Latest revision as of 16:02, 8 November 2012

File name handling could be simpler if the Unix world hadn't decided that a file name is simply a sequence of bytes. The impact of such statement is that sequence of bytes can be interpreted differently depending on your locale settings. For example a French user looking at the name of a file would see a different name than a Chinese person looking at the exact same file.

On Windows the story is better as all file names are UTF-16 encoded but Windows does not guarantee that it is a valid UTF-16 sequence, which means that not all fill names are representable in a printed manner.

But what about Eiffel that provides a multiplatform way to access files?

EiffelStudio 7.1 and older

Prior to 7.1, the only way to reference the file system was to use STRING_8 instances to represent a path.

On Unix, if the file was Unicode, that did not matter because really it is not Unicode, it is just a sequence of bytes that can be represented in a STRING_8 instance.

On Windows, if the file had a name that contained a code greater than 256, it would work just fine most of the time since the Eiffel runtime used the ANSI version of the Microsoft APIs. However if you would get a path from the Windows Open File dialog, you will be unable to read that file since it would return a full blown Unicode string as a STRING_32 instance.


EiffelStudio 7.2 and later

Eiffel had support for Unicode since EiffelStudio 5.7 but not at the level of the FILE classes. In 7.2, we have introduced the possibility to refer to a file using a PATH or a READABLE_STRING_GENERAL instance. PATH is a new class of EiffelBase.

PATH

As mentioned before the main issue with handling with file names is that they use 1-byte sequence (UNIX) or a 2-byte sequence (Windows). Usually the encoding will be UTF-8 (UNIX) or UTF-16 (Windows) but there is no guarantee.

When a file name/path contains such mixed encoding, the file name/path is not representable textually. This is where PATH is handy. PATH is immutable making it easy to manipulate and to share.
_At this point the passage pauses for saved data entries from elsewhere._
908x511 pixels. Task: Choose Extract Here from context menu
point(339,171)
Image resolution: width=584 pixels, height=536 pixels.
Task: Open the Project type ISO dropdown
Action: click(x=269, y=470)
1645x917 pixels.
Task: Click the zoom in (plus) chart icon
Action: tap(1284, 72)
All APIs of EiffelBase and other libraries have been updated to also take a PATH instance as argument each time there is a need to access a file.

READABLE_STRING_GENERAL

In order to not break existing code but still offer users to provide Unicode path as STRING_32, we have also equipped most API to take a READABLE_STRING_GENERAL as argument. Note that when an API takes a READABLE_STRING_GENERAL, it will interpret all strings as if they were a Unicode character sequence, which means that STRING_8 are Unicode character whose code is between 0 and 255, and STRING_32 is the full set.

The only exception is with FILE and DIRECTORY where STRING_8 are interpreted in the current locale.

Otherwise, existing APIs that used to take STRING_8 are left as is to not break backward compatibility and the STRING_8 sequence is not interpreted as Unicode character sequence but as a sequence of byte as before.